The apparent opposite effects of estrogen alone on joint pain (reduction) and joint swelling (increase) appears contradictory but may be related to the performance of the self-reported joint symptom measures. Self-reported joint pain has reasonable correlation with clinical and radiographic osteoarthritis measures. 24, 25 However, the relation between self-reported joint swelling and articular change has been questioned. 26 Importantly, analyses adjusted for adherence strengthened the estrogen alone association with reduced joint pain but attenuated the estrogen association with increased joint swelling.
Supportive findings for a favorable influence of estrogen alone use on joint pain come from other prior analyses in this WHI randomized trial. 27, 28 Women with prior hysterectomy randomized to estrogen alone had fewer cases of rheumatoid arthritis (25 cases of 5,076 vs 37 cases of 5,195, for estrogen alone vs placebo, respectively) but the difference was not statistically significant (HR 0.69, 95% CI 0.41-1.14, P=0.149). 27 Estrogen alone users in the trial were also found to have significantly fewer hip and knee joint replacements (222 cases of 5,076 vs 269 cases of 5,195 for estrogen alone vs placebo, respectively, HR 0.84, 95% CI 0.70-1.00, P=0.05. 28 Given that arthroplasty due to osteoarthritis is generally indicated when pain can no longer be managed with pain medications, the findings support an association between estrogen alone use and lower frequency of joint symptoms.

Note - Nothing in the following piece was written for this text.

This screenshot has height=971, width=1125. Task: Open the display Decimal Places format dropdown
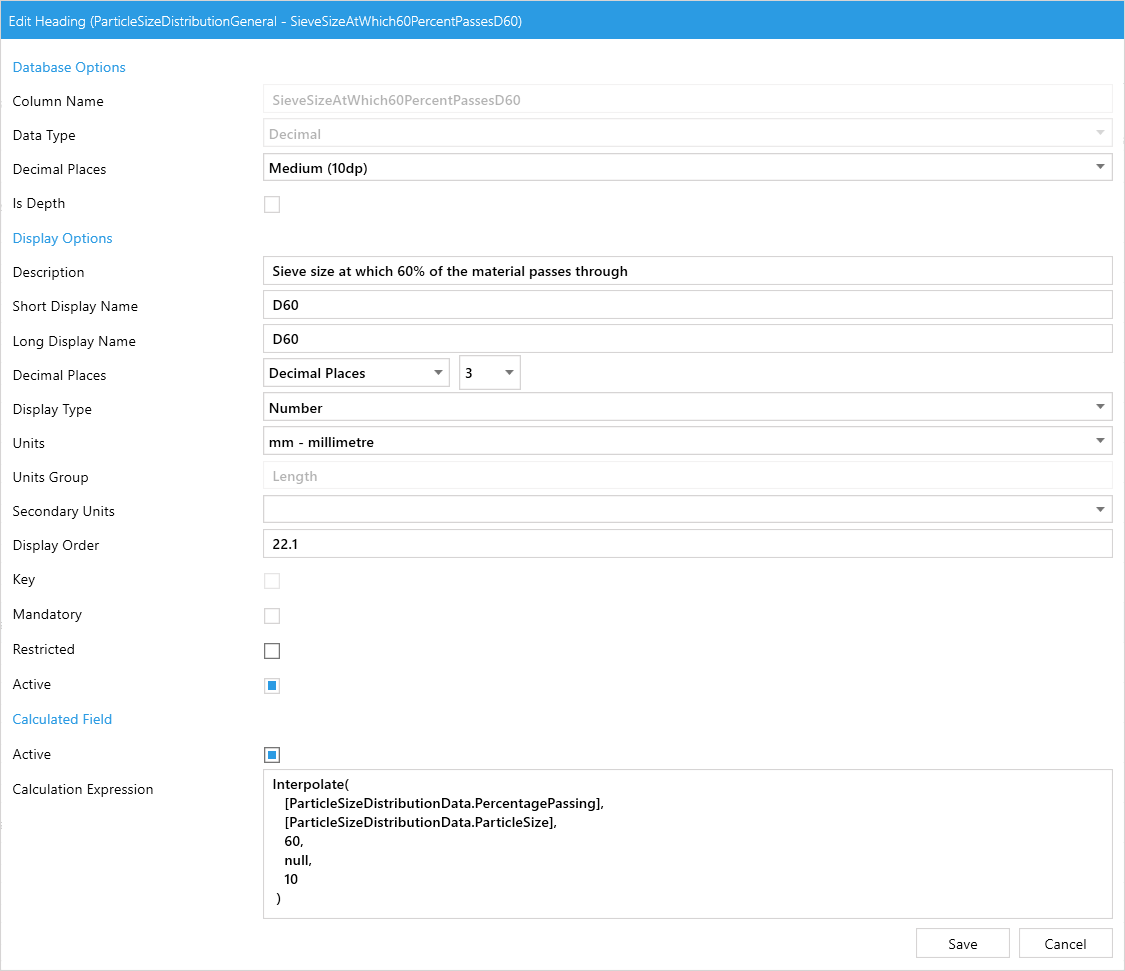(356, 373)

In contrast to the findings in the WHI estrogen alone trial, in the WHI estrogen plus progestin trial in women with an intact uterus, there was no association seen between combined hormone therapy use and arthroplasty frequency seen. 28 This difference between the two WHI hormone trials reinforces the message that current findings are based on one regimen, conjugated equine estrogen, 0.625 mg/d alone in women with prior hysterectomy, and the results cannot be extrapolated to other hormone regimens or treatment durations.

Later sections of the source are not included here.